MATERIAL PROVIDED
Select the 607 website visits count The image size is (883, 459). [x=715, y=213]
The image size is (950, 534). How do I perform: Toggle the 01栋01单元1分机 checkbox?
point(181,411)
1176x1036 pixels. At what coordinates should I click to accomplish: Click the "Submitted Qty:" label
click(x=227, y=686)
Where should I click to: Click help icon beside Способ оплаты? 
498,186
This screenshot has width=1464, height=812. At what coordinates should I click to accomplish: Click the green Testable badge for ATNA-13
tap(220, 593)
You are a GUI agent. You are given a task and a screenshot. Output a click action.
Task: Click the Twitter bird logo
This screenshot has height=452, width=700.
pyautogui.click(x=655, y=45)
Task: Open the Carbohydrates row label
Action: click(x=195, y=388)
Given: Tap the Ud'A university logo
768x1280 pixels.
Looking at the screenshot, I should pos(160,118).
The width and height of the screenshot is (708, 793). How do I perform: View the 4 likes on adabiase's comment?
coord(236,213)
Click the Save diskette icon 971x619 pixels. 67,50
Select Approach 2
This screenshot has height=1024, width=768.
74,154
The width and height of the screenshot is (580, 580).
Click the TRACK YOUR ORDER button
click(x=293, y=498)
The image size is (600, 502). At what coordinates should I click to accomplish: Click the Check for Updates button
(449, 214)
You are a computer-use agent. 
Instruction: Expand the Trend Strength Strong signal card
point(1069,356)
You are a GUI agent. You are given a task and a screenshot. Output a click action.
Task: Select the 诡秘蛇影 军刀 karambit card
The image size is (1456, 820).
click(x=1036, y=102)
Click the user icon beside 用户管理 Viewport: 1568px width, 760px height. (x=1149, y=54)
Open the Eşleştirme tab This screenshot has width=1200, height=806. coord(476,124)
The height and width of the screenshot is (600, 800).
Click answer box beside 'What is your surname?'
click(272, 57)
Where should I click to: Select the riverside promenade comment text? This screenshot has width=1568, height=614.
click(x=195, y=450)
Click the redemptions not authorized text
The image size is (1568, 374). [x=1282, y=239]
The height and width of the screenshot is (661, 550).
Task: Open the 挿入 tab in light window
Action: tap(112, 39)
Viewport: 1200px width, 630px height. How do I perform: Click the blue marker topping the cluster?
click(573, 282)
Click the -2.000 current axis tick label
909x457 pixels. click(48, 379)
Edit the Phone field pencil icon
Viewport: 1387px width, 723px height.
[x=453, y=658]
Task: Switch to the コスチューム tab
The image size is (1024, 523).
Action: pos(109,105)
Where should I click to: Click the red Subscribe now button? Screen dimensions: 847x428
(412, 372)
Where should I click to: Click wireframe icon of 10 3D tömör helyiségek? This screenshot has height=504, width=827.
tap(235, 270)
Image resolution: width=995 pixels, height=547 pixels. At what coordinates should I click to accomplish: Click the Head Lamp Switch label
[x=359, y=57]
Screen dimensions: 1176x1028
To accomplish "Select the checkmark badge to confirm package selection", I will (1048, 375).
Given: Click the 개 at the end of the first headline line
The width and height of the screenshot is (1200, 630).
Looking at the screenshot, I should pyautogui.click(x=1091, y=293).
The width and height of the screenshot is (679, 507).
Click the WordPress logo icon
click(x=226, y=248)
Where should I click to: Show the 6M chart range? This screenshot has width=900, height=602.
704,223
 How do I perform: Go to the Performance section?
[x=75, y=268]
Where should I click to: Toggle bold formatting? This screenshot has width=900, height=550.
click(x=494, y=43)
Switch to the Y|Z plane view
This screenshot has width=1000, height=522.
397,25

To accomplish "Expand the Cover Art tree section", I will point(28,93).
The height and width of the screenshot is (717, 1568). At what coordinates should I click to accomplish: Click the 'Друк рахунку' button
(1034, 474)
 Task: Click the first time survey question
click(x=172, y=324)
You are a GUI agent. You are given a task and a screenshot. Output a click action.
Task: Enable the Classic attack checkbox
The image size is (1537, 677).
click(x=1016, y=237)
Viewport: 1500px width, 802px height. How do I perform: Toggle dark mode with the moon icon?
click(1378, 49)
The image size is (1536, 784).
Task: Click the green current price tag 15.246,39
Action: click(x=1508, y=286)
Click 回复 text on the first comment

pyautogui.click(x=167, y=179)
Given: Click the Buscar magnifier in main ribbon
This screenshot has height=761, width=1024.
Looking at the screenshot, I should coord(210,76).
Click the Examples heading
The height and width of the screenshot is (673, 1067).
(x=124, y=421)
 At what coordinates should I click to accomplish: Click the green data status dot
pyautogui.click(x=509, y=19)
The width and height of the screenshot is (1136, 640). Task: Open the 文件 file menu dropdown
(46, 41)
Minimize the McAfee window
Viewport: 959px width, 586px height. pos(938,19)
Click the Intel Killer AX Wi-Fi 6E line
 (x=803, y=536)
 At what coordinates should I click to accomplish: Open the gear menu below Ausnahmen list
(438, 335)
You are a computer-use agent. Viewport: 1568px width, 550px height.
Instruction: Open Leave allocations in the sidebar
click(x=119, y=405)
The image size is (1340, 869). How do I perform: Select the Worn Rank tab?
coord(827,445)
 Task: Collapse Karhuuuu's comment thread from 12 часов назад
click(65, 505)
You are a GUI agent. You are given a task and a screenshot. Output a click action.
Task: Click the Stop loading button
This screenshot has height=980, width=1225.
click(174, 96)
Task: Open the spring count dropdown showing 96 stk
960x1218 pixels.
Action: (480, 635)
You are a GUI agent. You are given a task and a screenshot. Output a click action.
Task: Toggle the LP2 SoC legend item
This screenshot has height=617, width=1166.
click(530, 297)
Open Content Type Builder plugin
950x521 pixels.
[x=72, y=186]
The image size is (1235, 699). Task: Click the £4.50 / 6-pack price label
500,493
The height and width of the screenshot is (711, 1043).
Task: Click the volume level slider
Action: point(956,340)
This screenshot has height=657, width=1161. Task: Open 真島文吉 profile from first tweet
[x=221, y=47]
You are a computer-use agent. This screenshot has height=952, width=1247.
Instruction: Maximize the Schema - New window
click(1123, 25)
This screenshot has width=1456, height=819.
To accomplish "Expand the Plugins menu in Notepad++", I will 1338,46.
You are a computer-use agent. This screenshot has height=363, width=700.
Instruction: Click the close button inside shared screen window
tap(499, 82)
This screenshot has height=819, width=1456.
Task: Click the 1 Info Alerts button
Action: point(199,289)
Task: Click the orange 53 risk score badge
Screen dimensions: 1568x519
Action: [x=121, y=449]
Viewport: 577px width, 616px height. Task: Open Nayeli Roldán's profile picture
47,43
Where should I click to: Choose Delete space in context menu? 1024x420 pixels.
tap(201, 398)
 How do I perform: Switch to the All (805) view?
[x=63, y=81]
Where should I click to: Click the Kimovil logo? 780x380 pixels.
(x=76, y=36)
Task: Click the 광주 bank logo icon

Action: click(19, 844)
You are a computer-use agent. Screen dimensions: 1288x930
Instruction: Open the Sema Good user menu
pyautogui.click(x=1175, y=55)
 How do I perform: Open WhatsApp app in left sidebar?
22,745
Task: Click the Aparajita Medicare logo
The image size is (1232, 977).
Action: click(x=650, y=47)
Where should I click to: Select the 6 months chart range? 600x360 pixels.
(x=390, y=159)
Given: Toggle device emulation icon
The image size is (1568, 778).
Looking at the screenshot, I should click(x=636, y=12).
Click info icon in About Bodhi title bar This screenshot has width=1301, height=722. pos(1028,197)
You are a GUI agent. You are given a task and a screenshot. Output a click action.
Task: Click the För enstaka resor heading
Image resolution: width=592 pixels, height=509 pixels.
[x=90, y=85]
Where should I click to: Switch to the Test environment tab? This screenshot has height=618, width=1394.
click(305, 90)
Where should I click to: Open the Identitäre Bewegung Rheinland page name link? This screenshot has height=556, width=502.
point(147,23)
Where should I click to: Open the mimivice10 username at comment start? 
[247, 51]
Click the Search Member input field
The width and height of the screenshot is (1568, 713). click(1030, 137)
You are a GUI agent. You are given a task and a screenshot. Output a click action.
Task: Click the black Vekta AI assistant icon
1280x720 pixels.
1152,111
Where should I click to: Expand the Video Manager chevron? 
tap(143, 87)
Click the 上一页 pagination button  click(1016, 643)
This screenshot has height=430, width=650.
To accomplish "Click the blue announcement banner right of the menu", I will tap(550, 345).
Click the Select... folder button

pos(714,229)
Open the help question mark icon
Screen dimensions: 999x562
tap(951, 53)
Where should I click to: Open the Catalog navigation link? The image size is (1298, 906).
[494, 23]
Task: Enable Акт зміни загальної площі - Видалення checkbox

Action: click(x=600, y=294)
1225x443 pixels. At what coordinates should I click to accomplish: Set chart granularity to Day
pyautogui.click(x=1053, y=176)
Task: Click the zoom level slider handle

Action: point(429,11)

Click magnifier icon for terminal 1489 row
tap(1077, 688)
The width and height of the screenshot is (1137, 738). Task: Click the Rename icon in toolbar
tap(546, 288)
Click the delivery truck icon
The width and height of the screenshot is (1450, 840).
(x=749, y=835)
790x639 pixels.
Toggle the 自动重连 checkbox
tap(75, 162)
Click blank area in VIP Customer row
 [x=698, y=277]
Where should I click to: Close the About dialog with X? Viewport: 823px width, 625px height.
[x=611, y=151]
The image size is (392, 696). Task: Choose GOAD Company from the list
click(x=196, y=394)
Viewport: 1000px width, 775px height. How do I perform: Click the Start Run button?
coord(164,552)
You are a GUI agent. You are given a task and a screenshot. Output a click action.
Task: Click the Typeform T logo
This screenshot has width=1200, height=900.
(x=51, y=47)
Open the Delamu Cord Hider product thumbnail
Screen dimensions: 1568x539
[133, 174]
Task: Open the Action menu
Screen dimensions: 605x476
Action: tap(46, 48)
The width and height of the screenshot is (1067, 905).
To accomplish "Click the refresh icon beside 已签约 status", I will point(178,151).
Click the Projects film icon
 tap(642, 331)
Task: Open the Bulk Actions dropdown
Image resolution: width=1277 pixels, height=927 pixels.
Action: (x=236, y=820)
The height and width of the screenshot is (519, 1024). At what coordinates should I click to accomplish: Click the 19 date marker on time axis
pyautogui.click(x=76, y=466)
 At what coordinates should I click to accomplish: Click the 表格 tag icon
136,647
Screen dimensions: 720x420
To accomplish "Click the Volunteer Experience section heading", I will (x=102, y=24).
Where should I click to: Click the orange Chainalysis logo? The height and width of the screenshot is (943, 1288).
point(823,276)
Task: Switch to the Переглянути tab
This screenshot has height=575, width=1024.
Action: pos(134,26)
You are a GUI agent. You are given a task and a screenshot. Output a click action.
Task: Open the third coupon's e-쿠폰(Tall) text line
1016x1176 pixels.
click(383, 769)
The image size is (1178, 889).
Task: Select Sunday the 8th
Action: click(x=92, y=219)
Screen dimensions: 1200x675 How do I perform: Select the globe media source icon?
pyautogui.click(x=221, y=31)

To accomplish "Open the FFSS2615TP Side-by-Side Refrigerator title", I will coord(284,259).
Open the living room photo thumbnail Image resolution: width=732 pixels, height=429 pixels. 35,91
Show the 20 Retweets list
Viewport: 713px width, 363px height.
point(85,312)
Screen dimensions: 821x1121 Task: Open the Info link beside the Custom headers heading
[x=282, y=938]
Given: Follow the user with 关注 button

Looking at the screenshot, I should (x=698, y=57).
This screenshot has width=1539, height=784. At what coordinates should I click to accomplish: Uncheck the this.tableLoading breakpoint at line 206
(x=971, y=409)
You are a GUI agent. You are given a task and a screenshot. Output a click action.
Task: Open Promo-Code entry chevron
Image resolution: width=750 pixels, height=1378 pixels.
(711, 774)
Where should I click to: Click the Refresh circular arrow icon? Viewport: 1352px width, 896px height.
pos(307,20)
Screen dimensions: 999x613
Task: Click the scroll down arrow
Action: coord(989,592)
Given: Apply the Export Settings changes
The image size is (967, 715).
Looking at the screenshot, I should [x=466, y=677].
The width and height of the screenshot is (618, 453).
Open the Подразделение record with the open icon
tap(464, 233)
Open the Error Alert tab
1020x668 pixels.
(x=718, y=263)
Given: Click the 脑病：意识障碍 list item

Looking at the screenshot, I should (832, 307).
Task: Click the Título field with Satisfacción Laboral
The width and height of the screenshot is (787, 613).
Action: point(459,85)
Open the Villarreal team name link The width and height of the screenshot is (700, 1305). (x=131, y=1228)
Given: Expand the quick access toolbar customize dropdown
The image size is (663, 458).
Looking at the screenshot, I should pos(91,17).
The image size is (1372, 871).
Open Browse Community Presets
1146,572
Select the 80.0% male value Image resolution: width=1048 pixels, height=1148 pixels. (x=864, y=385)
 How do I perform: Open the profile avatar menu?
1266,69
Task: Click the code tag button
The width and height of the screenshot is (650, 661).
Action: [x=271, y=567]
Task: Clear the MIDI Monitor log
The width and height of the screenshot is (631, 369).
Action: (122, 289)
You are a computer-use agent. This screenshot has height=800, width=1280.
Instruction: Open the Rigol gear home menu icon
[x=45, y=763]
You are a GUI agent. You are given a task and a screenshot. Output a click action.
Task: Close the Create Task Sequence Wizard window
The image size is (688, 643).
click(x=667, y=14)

WORK ORDER
Repeat only the stretch of lines starting at the one containing "Task: Close the" and running to the final line of the entries above.

ANSWER BELOW
Task: Close the Create Task Sequence Wizard window
The image size is (688, 643).
click(x=667, y=14)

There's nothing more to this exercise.